Social media platforms have also enhanced their detection process with the use of AI. “Five years ago, the detection was much slower than it is now. Now, once the reference file is uploaded, the detection and takedown is immediate,” added Ali.
Elaborating on content protection and fighting piracy, Al Dwaik said: “Piracy is becoming easier by the day. Earlier, it was harder to get pirated content. Now, for as little as $50 viewers can stream premium content platforms like NBC, Shahid and stc. Fighting piracy is a never-ending battle. Here, AI can help with anomaly detection. For instance, pirates’ behaviour is different from normal users when it comes to content consumption. If a user consumes a week’s worth of content in 24 hours, that signals suspicious activity. AI can find such anomalies with the right training. Without AI, identifying piracy sources takes a couple of days; with AI, it just takes a few minutes.”
Intigral still currently relies on a manual watermarking process, but AI could streamline this process in the future.
Interestingly, pirates are also leveraging technology to infringe copyrighted content. While AI has not yet permeated piracy rings, automation is widely used. “Previously, piracy involved manually capturing and uploading content. In case of a takedown, they would have to start from scratch again. Now, automation allows them to re-upload the content within seconds. This makes automation and AI doubly important – we now have to adapt and match the pirates’ sophisticated set-up, else we lose the piracy battle,” said Ali candidly.
Ali suggested integrating AI with blockchain technology for better piracy control: “Blockchain can serve as a decentralised identifier for copyright holders, preventing content duplication and ensuring uniqueness.”
Despite the rapid advances in AI, all the panellists agreed that human oversight remains essential. “The human factor can never be eliminated. Its role, however, has changed. AI will never be 100% accurate and human intervention will always be needed to train, supervise and correct AI. For example, sometimes AI is unable to identify copyright infringement, so human intervention is needed,” said Ali.
Battrick echoed this sentiment, highlighting that Asharq still employs archivists despite AI integration: “We don’t feel that AI will ever replace our archivists. In fact, they have become more important than before. Their role has shifted from metadata creation to supervising AI-generated metadata. AI, especially in facial recognition, is not 100% accurate. When a face is detected and indexed by the system, a human reviewer is still needed to verify and correct any errors or biases. For instance, Boris Johnson and his brother look quite similar, and the AI repeatedly misidentified the brother as Boris. So we need to remain vigilant in such cases.”

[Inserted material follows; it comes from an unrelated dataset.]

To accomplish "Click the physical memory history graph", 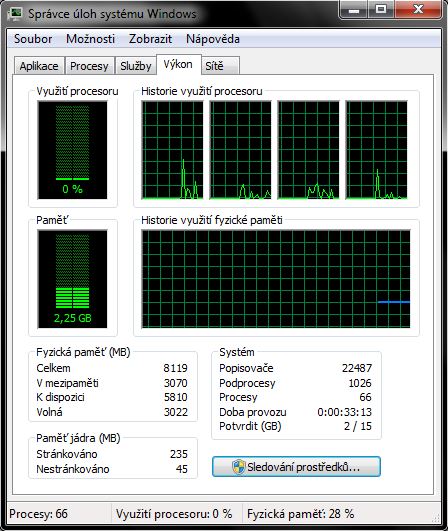I will (x=276, y=279).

Al Dwaik revealed how Intigral’s attempt to use AI for censorship was unsuccessful: “Our goal was to develop a system where AI could handle censorship by learning from past catalogues and censorship decisions. However, it didn’t work as expected – we realised that AI cannot take responsibility. If AI makes an error and inappropriate content is aired, we can’t simply blame the technology. A human reviewer is essential to ensure accuracy. Since we couldn’t fully trust AI for this task, we decided not to deploy the system.”
Al Dwaik shared his vision for the future of AI in data centres: “The future of AI is to have an AI assistant available to engineers, where the engineer will ask the AI assistant to test some changes on the staging environment, run tests and provide the results, and assist with deploying these changes to the production environment.”
As the discussion concluded, the panellists agreed that while AI is revolutionising broadcast workflows, it cannot function independently of human expertise.